In the 1950s, Stratton appeared in several episodes of Jack Webb's Dragnet. In 1956 he was in two episodes of the Yours Truly, Johnny Dollar radio drama, “The Laughing Matter” (as an ill-fated up-and-coming TV comedy actor) and “The Alder Matter” (as an insurance chief puzzled by suspicious behavior of a wealthy client). He also starred in Waldo, an unsold television pilot that aired as an episode of the 1960 anthology series New Comedy Showcase.

In the 1970s and 1980s he made occasional guest appearances on many television series, usually portraying a sports announcer.

== Sportscasting career ==
Stratton was hired by Los Angeles television station KNXT (now KCBS-TV) in 1954 as a sportscaster and sports news anchor. He spent sixteen years as sports anchor of the show The Big News during the 1960s and 1970s. This was the first hour-long news program for the region. While there, he became recognized for his signature phrase "Time to call 'em as I see 'em", which he had started saying during his years as a baseball umpire. Within a year, The Big News was earning a 28 percent share in the Los Angeles ratings and the show format became the standard that was copied by other local TV stations across the country. Stratton was the last-surviving member of The Big News team prior to his death.

He also served as a sportscaster for California CBS AM radio station, KNX 1070, from 1967 to 1984 and from 1986 to 1997 and for KTTV for a time in the 70's and 80's.

While working for CBS Sports in both television and radio, he covered the 1960 Summer Olympics from Rome. He also covered the NFL as "the voice" of the Los Angeles Rams in the 1960s, and called Major League Baseball games, Kentucky Derbies, and feature races from Santa Anita, Hollywood Park, and Del Mar. He also covered many other sports, such as hockey, tennis, track and field and golf.

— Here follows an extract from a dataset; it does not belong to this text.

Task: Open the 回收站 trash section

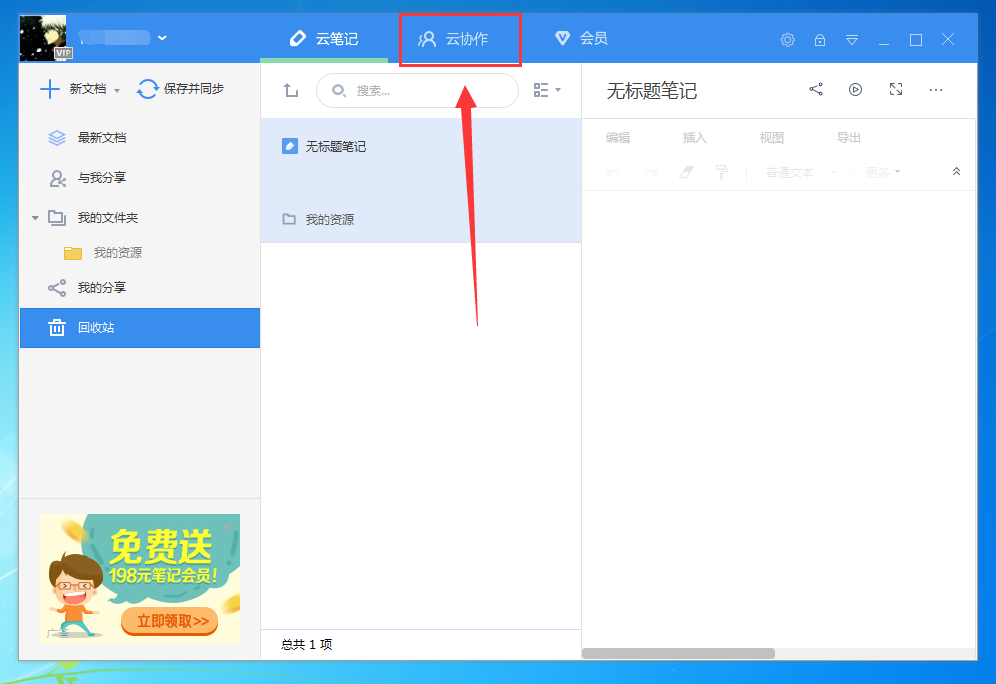Action: [104, 327]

MSNBC commentator Keith Olbermann worked with Stratton at both KCBS/KNXT and at KNX 1070. He said of Stratton, "There aren't many renaissance men in any age, but Gil was one of them." Stratton won five local Emmys during his television career, and was also awarded seven Golden Mike awards from the Radio-Television News Association.

== Retirement and later life ==
Stratton first retired from TV and radio in 1984, and traveled to the Big Island of Hawaii, where he became Owner/General Manager of a small radio station, 790 AM KKON, in Kealakekua, Hawaii. But being behind the desk was not for Stratton - he wanted to get behind the microphone again. Stratton sold the station to Bill Evans and returned again to KNX 1070 radio in 1986 as a weekend sports anchor. He retired again in 1997 but continued doing charity work, such as hosting many charity golf tournaments to raise funds for Henry Mayo Hospital in Santa Clarita, California. The hospital later named a newborn nursery after him in appreciation of his work. He also taught classes in broadcasting at California State University Northridge.

Stratton died on October 11, 2008, at the age of 86.